* PROBLEM TO SOLVE *
Working through the lines below, return each one that holds "avatar".

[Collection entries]
::::
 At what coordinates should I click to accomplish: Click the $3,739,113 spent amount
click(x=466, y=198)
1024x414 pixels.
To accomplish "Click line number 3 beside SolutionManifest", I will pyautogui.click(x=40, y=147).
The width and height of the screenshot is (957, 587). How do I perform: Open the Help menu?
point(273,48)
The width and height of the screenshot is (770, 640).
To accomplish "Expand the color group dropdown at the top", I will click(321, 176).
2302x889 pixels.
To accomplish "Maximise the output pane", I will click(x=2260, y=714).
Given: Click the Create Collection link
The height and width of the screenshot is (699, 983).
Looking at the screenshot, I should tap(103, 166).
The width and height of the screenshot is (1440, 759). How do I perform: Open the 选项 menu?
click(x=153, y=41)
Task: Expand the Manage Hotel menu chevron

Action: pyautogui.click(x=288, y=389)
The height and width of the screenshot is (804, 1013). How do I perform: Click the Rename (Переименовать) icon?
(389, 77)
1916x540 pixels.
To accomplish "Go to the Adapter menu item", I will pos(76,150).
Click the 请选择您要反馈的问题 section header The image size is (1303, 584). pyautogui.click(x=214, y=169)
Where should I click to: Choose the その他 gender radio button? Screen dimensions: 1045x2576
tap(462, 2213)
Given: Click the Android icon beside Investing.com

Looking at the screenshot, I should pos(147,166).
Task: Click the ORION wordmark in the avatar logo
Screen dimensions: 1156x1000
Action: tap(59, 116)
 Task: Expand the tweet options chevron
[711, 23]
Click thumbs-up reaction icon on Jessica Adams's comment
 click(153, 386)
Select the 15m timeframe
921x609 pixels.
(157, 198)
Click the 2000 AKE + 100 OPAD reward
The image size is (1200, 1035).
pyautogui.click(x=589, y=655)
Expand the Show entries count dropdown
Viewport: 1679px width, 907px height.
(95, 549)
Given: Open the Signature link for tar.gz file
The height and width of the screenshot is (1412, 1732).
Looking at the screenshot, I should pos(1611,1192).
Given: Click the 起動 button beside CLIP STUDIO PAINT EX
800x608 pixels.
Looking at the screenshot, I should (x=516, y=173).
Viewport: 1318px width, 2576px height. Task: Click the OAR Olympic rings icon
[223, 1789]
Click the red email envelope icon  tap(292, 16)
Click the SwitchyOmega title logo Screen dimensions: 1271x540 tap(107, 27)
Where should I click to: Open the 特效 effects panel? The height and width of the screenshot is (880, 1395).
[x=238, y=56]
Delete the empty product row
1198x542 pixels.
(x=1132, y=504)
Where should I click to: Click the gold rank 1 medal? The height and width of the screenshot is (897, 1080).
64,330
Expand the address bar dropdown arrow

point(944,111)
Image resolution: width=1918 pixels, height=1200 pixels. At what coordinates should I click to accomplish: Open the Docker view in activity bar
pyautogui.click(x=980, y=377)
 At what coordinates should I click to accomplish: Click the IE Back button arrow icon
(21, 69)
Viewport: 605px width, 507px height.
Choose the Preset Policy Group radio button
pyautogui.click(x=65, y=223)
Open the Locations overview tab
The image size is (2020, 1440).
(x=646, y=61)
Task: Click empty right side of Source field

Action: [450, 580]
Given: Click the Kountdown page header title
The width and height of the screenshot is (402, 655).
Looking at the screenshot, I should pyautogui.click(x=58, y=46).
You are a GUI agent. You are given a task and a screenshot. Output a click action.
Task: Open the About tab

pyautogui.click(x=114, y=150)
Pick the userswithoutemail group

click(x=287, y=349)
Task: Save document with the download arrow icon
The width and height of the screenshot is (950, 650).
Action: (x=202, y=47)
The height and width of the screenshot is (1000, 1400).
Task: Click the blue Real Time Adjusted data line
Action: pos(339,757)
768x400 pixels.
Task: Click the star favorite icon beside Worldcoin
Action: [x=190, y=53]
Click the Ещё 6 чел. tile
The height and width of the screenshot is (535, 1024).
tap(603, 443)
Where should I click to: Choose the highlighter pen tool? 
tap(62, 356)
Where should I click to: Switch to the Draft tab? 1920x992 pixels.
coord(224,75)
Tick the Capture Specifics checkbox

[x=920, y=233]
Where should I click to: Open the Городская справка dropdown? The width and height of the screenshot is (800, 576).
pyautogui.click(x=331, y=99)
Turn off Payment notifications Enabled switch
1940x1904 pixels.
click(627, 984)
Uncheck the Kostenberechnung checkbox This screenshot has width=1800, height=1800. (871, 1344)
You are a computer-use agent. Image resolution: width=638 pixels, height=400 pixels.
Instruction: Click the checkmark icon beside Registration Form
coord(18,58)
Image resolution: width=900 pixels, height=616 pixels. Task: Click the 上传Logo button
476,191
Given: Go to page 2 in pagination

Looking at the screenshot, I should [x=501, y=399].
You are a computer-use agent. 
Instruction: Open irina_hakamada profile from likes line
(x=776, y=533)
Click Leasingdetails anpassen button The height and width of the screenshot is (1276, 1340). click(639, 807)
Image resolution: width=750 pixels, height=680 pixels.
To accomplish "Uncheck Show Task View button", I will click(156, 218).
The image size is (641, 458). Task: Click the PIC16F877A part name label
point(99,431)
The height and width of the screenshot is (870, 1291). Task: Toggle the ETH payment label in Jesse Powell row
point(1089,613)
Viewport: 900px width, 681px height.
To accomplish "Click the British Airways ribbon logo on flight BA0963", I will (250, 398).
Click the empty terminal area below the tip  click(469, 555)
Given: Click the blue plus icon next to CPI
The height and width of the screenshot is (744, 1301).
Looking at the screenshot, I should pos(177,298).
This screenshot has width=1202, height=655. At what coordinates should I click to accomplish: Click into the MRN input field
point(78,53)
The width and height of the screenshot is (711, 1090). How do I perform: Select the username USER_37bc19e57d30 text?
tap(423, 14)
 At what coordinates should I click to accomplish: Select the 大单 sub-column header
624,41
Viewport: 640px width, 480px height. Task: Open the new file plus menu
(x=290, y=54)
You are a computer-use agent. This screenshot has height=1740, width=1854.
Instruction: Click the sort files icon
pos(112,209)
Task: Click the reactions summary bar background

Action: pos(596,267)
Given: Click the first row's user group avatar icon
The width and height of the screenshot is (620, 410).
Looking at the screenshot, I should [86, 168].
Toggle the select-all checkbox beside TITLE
::::
* EXERCISE OUTPUT *
Task: Click the ORION wordmark in the avatar logo
Given: Click the first row's user group avatar icon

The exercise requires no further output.